Iran summoned the United Arab Emirates' top envoy to Tehran to protest the neighbouring Arab nation's decision to allow the US to use a base there to launch a drone that Iran says entered its airspace, state media reported Saturday.
Iran issued a "strong protest" to the UAE diplomat, saying Iran does not tolerate the facilitation of foreign forces that violate its territory, the report by the official IRNA news agency said.
The US said its RQ-4A Global Hawk was shot down Thursday over international waters in the Strait of Hormuz, not inside Iranian airspace.
The shoot-down by elite Iranian Revolutionary Guard forces marked the first time the Islamic Republic directly attacked the American military amid mounting tensions over Tehran's unravelling nuclear deal with world powers.
The two countries disputed the circumstances leading up to an Iranian surface-to-air missile bringing down the drone, an unmanned aircraft with a wingspan larger than a Boeing 737 jetliner and costing over USD 100 million.
British diplomat Andrew Murrison planned to visit Iran on Sunday and call for the "urgent de-escalation in the region and raise UK and international concerns about Iran's regional conduct" during talks with Tehran's government, Britain's Foreign Office said in a statement Saturday.
"At this time of increased regional tensions and at a crucial period for the future of the nuclear deal, this visit is an opportunity for further open, frank and constructive engagement with the government of Iran," the statement said.
The announcement came a day after President Donald Trump said he had called off military strikes on Iran minutes before they were to be carried out Thursday because it would have been out of proportion to the shootdown of an unmanned American surveillance drone.
The drone incident immediately heightened the crisis already gripping the wider region, which is rooted in Trump withdrawing the U.S. a year ago from Iran's 2015 nuclear deal and imposing crippling new sanctions on Tehran.
Recently, Iran quadrupled its production of low-enriched uranium to be on pace to break one of the deal's terms by next week, while threatening to raise enrichment closer to weapons-grade levels on July 7 if Europe doesn't offer it a new deal.
In Iraq, security measures were increased at one of the country's largest air bases, which houses American trainers, a top Iraqi air force commander said Saturday.
The US military said operations at the base were going on as usual and there were currently no plans to evacuate personnel.

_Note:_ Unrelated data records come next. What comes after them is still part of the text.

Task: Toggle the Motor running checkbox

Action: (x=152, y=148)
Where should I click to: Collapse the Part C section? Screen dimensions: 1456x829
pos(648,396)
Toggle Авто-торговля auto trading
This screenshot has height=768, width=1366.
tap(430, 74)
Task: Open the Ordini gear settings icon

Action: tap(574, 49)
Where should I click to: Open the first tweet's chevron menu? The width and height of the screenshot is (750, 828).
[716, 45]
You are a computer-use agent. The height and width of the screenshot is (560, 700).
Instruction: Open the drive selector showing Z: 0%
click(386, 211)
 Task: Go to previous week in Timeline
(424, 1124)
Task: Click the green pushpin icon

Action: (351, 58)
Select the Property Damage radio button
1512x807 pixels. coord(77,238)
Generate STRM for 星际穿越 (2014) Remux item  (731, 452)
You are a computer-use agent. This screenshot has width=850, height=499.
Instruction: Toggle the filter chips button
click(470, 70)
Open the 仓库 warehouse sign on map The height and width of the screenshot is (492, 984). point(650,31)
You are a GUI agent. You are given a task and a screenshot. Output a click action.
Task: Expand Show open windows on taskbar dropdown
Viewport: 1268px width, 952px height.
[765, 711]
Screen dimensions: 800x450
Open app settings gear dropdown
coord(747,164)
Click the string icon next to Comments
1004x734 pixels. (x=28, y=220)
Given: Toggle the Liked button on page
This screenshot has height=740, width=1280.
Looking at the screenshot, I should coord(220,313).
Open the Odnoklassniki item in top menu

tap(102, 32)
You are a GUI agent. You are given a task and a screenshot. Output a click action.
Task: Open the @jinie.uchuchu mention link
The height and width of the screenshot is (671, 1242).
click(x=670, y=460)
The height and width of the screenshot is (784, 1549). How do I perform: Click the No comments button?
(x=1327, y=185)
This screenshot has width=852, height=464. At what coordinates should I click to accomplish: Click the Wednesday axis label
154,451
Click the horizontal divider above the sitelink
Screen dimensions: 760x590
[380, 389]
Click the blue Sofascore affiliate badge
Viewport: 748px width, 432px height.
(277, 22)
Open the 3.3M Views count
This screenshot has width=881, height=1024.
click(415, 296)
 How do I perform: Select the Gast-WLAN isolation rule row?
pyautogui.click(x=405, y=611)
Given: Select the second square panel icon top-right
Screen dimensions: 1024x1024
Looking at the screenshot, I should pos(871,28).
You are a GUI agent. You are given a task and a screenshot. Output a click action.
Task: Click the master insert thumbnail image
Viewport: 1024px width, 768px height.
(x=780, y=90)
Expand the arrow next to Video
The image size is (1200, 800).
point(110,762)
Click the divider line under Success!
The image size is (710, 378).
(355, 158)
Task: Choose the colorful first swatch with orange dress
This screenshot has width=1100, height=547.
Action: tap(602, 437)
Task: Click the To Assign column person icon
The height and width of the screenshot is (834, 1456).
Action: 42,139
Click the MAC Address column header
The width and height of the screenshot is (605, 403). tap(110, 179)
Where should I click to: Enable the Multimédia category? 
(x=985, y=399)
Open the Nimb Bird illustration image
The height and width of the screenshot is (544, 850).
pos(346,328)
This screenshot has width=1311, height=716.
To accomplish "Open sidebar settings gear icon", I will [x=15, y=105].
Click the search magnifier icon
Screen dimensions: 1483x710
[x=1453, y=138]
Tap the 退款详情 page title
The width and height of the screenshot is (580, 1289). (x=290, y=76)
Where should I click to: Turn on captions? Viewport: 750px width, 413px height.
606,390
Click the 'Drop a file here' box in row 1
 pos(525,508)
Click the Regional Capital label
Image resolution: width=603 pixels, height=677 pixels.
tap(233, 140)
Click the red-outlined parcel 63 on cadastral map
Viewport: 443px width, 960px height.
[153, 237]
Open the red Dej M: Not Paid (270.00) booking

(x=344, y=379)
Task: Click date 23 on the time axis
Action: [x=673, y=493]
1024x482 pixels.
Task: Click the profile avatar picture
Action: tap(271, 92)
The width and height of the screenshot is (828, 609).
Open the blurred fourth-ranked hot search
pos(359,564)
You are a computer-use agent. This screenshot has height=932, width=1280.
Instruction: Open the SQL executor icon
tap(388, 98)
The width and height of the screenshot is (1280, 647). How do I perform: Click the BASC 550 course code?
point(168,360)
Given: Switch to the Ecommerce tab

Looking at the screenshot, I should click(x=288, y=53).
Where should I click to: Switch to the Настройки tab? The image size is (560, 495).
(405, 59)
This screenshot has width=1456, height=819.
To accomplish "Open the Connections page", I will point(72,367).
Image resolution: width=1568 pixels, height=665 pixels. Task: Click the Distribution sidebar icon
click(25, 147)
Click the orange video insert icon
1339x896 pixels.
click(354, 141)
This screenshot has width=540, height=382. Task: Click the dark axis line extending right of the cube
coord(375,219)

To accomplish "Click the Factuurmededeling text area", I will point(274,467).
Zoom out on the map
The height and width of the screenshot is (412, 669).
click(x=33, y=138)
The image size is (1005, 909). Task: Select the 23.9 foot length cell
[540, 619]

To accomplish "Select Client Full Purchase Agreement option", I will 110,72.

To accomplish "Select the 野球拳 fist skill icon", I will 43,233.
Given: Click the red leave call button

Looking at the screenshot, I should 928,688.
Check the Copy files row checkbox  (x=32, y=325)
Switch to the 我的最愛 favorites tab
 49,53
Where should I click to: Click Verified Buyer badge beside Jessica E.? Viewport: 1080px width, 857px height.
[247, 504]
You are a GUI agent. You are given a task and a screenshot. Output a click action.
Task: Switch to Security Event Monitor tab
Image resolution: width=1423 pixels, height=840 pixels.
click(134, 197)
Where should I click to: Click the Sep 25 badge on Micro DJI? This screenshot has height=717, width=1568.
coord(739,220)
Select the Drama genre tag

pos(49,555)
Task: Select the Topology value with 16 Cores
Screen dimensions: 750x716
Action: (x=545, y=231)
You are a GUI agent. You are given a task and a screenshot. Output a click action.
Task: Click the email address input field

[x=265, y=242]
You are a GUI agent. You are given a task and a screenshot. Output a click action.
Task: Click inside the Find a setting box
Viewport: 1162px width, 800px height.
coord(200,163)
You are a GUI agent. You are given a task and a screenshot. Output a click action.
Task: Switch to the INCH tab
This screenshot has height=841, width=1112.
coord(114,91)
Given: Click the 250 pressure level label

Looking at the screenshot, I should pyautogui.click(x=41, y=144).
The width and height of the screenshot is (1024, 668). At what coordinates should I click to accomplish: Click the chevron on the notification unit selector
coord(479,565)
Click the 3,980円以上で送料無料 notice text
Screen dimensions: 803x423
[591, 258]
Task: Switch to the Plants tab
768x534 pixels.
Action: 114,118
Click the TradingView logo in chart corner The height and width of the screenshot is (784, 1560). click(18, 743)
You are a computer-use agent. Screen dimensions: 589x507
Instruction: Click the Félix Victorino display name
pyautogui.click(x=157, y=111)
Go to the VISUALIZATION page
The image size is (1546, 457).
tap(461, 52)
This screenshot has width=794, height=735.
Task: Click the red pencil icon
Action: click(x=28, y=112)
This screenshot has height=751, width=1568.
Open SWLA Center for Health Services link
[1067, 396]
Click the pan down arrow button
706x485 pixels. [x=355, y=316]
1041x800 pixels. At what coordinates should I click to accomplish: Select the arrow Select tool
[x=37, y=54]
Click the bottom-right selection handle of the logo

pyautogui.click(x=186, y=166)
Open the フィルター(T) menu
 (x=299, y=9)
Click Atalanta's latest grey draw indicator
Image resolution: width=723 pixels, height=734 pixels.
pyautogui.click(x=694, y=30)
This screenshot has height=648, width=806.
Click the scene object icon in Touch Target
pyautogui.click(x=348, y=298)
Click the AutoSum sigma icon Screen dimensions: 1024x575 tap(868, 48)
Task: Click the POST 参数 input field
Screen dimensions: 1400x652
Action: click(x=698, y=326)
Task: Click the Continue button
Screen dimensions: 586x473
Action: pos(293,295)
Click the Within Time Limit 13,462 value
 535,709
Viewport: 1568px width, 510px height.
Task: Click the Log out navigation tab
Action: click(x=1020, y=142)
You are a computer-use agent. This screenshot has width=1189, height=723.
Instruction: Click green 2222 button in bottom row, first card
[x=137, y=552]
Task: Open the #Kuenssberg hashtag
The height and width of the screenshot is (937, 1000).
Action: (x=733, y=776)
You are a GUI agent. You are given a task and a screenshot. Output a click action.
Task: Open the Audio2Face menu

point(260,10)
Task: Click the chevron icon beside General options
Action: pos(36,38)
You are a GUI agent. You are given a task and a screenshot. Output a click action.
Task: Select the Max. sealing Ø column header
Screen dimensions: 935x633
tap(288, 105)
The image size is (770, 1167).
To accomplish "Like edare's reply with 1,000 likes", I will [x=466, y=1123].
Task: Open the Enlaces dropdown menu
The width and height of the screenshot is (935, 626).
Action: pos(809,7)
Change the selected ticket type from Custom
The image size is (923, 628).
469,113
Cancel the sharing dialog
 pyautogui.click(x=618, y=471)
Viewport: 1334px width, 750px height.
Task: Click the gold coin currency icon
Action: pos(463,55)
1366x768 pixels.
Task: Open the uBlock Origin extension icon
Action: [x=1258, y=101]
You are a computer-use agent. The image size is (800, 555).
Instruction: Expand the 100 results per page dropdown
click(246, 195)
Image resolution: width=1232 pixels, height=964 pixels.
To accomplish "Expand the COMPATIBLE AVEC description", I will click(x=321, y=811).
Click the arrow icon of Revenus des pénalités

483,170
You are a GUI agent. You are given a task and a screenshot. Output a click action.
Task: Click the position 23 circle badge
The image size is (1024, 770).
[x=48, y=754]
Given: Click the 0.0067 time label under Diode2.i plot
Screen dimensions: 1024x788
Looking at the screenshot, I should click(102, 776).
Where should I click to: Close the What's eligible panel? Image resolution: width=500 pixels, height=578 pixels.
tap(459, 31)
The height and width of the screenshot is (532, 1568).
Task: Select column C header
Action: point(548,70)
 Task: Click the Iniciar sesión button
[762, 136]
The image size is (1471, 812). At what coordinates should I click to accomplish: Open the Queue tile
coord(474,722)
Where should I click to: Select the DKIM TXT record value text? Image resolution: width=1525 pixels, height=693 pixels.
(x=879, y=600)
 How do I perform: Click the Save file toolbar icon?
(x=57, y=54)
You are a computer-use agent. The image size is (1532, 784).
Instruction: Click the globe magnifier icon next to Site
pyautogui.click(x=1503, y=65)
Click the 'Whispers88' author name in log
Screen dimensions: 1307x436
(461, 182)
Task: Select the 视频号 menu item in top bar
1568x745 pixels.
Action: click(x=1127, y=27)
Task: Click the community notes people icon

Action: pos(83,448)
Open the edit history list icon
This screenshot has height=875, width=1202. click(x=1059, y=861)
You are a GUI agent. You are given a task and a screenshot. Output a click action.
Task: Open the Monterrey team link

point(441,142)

The stepped-up Iraqi security measures at Balad air base, just north of the capital of Baghdad come amid the sharply rising tensions in the Middle East between the US and Iran.
On Friday, Iran summoned Swiss Ambassador Markus Leitner to hear Iran's protest over the alleged violation. Switzerland looks after US interests in Iran. Tehran and Washington have had no diplomatic relations since 1979.
Iran said the US drone was a "very dangerous provocation."